● Job
Copy out the lines word for word, starting with the line containing "Given: Close the Player 1 controls panel" and going on through the line containing "click(x=93, y=268)".
'''
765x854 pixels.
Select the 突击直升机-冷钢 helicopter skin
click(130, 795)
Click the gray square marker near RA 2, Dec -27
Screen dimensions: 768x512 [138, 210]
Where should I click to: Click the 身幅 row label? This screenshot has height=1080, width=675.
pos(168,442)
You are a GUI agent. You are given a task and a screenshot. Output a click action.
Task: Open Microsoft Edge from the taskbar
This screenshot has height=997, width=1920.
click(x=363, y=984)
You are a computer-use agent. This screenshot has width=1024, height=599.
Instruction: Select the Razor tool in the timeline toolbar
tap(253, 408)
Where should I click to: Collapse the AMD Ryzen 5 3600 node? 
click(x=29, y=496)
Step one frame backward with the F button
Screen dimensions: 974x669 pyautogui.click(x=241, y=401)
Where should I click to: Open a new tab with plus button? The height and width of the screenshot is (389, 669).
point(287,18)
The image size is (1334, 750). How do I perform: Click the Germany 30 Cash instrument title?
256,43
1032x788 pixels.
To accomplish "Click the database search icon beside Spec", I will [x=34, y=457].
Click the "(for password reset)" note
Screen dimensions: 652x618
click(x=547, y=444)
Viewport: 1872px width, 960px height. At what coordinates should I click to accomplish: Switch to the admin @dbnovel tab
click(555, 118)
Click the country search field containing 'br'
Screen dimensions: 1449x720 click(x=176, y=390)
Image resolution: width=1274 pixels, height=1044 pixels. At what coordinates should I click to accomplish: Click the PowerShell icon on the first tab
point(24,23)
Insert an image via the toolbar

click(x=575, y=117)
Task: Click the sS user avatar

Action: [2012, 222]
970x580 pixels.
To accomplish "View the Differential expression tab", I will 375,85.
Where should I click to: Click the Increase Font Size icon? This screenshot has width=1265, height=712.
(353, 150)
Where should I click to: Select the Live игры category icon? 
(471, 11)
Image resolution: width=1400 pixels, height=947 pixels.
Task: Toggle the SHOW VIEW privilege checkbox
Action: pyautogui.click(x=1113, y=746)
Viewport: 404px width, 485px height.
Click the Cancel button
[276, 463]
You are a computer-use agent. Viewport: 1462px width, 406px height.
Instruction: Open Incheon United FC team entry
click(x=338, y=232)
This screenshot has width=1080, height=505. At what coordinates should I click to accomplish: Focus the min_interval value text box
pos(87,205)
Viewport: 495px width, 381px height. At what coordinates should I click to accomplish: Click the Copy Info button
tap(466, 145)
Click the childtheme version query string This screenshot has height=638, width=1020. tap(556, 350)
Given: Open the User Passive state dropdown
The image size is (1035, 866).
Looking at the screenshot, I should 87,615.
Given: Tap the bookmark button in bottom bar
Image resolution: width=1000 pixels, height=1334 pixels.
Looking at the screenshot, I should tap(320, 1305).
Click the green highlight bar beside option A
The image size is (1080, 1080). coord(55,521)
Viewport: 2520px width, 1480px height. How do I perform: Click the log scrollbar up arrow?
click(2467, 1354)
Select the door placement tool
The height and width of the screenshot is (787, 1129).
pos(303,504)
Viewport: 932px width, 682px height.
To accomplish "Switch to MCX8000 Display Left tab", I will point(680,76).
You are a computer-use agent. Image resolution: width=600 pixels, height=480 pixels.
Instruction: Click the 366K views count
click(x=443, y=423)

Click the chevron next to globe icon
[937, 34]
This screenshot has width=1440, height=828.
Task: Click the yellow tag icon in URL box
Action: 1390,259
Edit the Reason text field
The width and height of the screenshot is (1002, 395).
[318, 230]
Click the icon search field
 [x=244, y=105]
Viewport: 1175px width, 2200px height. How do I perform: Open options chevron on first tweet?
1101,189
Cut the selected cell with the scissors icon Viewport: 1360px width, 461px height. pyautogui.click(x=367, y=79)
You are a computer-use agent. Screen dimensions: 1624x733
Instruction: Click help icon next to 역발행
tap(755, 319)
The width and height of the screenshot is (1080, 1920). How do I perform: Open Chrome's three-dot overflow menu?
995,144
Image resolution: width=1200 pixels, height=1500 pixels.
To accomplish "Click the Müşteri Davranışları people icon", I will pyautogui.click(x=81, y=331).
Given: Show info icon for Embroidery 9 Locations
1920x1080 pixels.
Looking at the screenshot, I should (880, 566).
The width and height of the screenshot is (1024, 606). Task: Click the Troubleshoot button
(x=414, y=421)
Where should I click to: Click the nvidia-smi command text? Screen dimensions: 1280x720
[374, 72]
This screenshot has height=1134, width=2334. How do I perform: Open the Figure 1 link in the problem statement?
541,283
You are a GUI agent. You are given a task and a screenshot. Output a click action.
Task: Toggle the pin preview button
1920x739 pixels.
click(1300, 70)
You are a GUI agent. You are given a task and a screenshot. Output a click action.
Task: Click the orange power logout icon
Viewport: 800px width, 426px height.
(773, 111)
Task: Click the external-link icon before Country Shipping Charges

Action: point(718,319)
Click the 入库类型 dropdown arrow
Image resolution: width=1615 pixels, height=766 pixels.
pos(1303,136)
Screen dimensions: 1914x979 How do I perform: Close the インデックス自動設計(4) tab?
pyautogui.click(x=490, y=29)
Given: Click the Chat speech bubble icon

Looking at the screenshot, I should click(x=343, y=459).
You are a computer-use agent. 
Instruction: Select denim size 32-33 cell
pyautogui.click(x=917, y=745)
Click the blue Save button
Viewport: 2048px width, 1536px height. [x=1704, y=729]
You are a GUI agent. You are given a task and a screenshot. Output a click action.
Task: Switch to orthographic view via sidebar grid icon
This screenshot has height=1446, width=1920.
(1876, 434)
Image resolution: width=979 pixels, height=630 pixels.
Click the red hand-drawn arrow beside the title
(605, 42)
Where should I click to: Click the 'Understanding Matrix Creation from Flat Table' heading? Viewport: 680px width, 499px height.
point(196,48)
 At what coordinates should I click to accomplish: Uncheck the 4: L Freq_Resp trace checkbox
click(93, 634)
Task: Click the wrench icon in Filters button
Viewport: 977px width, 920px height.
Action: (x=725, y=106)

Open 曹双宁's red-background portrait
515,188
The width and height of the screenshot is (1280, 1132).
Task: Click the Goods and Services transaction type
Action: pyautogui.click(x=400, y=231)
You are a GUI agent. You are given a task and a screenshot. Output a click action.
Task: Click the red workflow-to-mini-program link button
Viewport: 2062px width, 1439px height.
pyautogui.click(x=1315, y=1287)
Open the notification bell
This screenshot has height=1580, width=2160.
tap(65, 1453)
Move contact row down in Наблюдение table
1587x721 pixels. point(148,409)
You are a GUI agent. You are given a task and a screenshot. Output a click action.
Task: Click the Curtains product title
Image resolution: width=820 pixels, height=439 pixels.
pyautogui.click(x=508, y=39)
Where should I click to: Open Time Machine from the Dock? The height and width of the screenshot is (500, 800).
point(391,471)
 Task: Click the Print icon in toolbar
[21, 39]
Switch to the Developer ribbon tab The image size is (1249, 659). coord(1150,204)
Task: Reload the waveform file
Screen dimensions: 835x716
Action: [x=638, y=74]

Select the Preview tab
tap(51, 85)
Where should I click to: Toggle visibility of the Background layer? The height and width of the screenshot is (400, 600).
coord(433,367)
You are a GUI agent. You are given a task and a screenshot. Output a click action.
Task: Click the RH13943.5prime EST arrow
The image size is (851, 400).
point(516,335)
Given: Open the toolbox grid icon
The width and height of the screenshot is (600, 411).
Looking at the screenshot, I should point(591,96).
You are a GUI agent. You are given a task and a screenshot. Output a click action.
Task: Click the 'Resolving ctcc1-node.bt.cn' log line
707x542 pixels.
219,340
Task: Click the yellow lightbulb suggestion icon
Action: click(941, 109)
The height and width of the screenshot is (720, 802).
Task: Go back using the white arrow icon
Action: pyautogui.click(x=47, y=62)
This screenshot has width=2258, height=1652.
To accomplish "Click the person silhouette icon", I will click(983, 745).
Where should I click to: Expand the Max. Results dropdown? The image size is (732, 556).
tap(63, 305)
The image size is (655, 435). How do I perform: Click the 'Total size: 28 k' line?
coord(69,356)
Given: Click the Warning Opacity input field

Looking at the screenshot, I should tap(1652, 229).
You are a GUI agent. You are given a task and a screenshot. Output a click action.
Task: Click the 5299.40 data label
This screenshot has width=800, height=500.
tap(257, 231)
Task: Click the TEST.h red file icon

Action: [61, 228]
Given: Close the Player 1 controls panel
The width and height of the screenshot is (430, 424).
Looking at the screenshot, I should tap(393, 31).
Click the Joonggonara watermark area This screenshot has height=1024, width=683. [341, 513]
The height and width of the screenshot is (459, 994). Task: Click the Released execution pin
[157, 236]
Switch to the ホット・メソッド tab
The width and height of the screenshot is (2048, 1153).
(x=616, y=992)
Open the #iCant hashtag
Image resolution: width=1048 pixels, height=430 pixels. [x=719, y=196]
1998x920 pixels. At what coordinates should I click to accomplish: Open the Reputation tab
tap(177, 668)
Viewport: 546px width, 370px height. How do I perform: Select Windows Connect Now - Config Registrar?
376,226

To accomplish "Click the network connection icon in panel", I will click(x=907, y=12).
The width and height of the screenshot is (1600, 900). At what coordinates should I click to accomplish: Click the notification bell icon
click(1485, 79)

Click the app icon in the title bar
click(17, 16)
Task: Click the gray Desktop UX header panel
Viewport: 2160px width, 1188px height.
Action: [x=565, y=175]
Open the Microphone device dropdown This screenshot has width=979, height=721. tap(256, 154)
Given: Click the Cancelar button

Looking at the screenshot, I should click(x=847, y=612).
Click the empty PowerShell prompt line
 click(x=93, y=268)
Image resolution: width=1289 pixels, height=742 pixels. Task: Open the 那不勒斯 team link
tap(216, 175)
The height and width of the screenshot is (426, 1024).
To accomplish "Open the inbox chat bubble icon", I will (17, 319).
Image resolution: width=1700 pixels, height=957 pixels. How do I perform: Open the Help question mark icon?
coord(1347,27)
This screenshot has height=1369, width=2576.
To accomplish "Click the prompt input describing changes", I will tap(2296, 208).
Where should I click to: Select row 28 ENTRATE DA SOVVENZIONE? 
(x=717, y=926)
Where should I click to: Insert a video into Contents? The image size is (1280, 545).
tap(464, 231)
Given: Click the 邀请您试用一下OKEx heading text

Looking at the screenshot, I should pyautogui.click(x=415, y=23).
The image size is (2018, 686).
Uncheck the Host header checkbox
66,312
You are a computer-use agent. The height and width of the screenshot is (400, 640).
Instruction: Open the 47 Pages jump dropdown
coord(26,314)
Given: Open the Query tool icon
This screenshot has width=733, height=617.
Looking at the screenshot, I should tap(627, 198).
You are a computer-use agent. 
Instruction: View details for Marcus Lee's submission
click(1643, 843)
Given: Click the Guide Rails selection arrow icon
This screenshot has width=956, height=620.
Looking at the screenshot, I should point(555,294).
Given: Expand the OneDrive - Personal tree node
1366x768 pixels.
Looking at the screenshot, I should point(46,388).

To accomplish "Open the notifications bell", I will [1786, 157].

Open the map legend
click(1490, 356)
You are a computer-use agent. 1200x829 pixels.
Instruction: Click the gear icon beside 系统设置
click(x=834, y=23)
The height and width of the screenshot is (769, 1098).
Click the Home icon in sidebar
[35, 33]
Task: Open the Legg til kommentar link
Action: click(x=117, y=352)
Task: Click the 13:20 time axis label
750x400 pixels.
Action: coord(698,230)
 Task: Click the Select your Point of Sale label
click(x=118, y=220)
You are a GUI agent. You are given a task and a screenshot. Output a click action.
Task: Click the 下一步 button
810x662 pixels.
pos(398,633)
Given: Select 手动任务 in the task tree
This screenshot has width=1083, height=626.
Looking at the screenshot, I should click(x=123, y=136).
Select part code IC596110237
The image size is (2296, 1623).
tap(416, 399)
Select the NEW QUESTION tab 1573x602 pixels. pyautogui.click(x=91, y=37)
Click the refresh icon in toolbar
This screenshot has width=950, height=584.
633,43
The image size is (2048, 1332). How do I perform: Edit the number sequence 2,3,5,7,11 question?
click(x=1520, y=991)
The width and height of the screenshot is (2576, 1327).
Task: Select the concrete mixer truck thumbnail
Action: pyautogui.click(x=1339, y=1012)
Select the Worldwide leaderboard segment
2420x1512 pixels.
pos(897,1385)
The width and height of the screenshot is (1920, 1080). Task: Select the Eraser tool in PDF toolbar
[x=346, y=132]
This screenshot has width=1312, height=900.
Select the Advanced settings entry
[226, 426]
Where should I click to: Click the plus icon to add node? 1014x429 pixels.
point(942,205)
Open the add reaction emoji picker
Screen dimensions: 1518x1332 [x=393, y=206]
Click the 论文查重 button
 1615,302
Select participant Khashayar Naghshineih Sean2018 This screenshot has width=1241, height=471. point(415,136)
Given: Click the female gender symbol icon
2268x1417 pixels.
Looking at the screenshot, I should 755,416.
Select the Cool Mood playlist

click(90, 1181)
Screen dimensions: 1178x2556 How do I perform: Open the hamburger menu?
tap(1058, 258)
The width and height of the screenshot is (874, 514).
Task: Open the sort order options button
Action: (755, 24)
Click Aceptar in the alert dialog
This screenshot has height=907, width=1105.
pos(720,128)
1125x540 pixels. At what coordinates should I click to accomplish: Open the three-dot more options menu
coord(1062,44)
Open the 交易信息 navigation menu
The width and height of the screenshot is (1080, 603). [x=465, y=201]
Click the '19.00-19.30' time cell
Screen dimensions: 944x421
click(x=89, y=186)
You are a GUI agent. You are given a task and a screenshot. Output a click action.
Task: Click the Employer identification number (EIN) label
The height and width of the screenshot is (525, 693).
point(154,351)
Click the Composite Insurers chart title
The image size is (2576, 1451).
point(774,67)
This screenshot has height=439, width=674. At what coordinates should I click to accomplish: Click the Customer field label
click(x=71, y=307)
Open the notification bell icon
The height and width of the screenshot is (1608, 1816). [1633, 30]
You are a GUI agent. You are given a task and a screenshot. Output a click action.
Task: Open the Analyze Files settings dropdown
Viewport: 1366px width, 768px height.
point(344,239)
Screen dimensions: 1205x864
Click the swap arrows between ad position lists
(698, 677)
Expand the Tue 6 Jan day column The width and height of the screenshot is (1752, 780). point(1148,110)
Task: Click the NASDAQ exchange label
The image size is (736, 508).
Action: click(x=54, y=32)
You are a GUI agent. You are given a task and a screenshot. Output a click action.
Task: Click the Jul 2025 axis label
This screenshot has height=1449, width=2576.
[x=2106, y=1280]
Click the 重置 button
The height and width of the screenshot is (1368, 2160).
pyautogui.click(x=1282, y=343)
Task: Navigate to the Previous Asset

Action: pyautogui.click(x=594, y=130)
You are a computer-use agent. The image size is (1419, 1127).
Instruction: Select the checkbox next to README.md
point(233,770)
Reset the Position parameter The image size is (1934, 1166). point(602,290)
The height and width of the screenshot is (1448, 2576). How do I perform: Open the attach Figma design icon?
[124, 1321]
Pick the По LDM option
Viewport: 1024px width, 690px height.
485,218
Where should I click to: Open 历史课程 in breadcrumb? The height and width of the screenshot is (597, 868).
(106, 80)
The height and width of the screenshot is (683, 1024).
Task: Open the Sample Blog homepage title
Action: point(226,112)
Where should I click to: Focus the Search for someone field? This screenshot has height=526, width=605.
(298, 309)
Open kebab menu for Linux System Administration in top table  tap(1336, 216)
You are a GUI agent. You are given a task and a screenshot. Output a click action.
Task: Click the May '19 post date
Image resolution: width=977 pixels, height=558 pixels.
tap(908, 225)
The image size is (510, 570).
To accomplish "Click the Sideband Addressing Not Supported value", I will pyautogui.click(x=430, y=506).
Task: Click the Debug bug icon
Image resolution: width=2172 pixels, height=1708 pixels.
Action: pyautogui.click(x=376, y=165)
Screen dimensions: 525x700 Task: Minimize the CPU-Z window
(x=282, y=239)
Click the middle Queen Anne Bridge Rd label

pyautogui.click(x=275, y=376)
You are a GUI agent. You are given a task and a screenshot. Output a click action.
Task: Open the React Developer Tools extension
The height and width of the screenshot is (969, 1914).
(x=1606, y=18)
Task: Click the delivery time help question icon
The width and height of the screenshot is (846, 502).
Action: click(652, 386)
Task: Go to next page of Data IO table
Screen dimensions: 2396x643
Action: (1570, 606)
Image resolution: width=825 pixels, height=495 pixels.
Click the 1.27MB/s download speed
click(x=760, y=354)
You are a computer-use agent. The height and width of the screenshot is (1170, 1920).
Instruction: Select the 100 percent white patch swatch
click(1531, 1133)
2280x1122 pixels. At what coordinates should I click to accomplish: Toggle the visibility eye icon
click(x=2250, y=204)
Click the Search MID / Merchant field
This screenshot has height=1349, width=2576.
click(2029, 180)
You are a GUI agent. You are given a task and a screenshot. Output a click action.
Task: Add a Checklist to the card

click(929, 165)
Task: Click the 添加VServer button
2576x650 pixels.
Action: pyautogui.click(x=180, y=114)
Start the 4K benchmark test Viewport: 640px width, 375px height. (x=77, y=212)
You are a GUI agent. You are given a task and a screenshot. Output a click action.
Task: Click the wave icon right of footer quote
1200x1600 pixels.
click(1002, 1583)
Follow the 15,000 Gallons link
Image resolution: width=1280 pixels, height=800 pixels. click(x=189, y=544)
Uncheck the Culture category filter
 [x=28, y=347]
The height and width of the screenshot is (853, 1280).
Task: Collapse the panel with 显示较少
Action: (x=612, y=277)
'''
● Answer to this exercise
Given: Close the Player 1 controls panel
The width and height of the screenshot is (430, 424).
Looking at the screenshot, I should tap(393, 31).
Click the Joonggonara watermark area This screenshot has height=1024, width=683. [341, 513]
The height and width of the screenshot is (459, 994). Task: Click the Released execution pin
[157, 236]
Switch to the ホット・メソッド tab
The width and height of the screenshot is (2048, 1153).
(x=616, y=992)
Open the #iCant hashtag
Image resolution: width=1048 pixels, height=430 pixels. [x=719, y=196]
1998x920 pixels. At what coordinates should I click to accomplish: Open the Reputation tab
tap(177, 668)
Viewport: 546px width, 370px height. How do I perform: Select Windows Connect Now - Config Registrar?
376,226

To accomplish "Click the network connection icon in panel", I will click(x=907, y=12).
The width and height of the screenshot is (1600, 900). At what coordinates should I click to accomplish: Click the notification bell icon
click(1485, 79)

Click the app icon in the title bar
click(17, 16)
Task: Click the gray Desktop UX header panel
Viewport: 2160px width, 1188px height.
Action: [x=565, y=175]
Open the Microphone device dropdown This screenshot has width=979, height=721. tap(256, 154)
Given: Click the Cancelar button

Looking at the screenshot, I should click(x=847, y=612).
Click the empty PowerShell prompt line
 click(x=93, y=268)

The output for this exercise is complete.